As Gorsuch points out, the Chief and Sotomayor have no answers to these questions.

2. Another big divide between Gorsuch’s majority opinion and the dissenters is over whether the abortion clinics may pursue relief against the Texas attorney general. This matters primarily because the abortion clinics posit that relief against the Texas attorney general might somehow prevent private individuals from suing under the Act.

Gorsuch explains that the abortion clinics do not identify “any enforcement authority the attorney general possesses in connection with S. B. 8 that a federal court might enjoin him from exercising.” Further, even if there were some such authority, the abortion clinics “have identified nothing that might allow a federal court to parlay that authority … into an injunction against any and all unnamed private persons who might seek to bring their own S. B. 8 suits.” As Gorsuch points out, the Chief Justice does not address this matter at all, and Sotomayor “offers a radical answer, suggesting once more that this Court should cast aside its precedents requiring federal courts to abide by traditional equitable principles.”

3. The third divide is Justice Gorsuch (along with Justices Alito, Kavanaugh, and Barrett) and Justice Thomas over whether the abortion clinics may pursue relief against four state licensing officials. (This is the one point on which Justice Gorsuch’s lead opinion is a plurality opinion, not a majority opinion; the Chief and the three liberal justices agree with Gorsuch’s holding but evidently not with his narrow grounds.)

This divide is extremely narrow. Gorsuch holds only that sovereign immunity and the Article III adverseness requirement do not bar suit against the licensing officials “at the motion to dismiss stage.” He makes clear that his holding rests on a tentative reading of state law that might turn out to be mistaken. And he expressly agrees with Thomas that the abortion clinics cannot obtain relief against these licensing officials unless they “show at least a credible threat” that the licensing officials will undertake an action against them.
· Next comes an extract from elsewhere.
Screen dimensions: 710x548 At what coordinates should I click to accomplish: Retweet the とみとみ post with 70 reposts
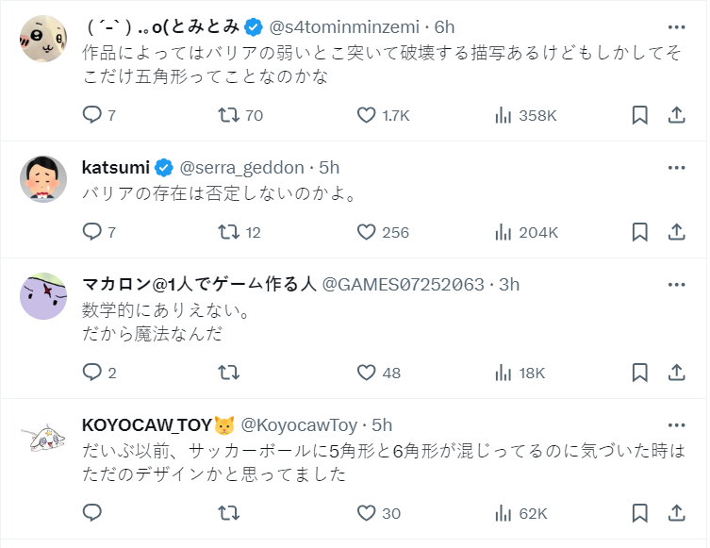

More broadly, in terms of real-world consequences, it is difficult to see how it makes much of a difference to the abortion providers whether or not they are able to obtain relief against the licensing officials. By their own account, they are deterred from violating the Act by the massive monetary liability they face. Relief against the licensing officials would do nothing to alter that exposure.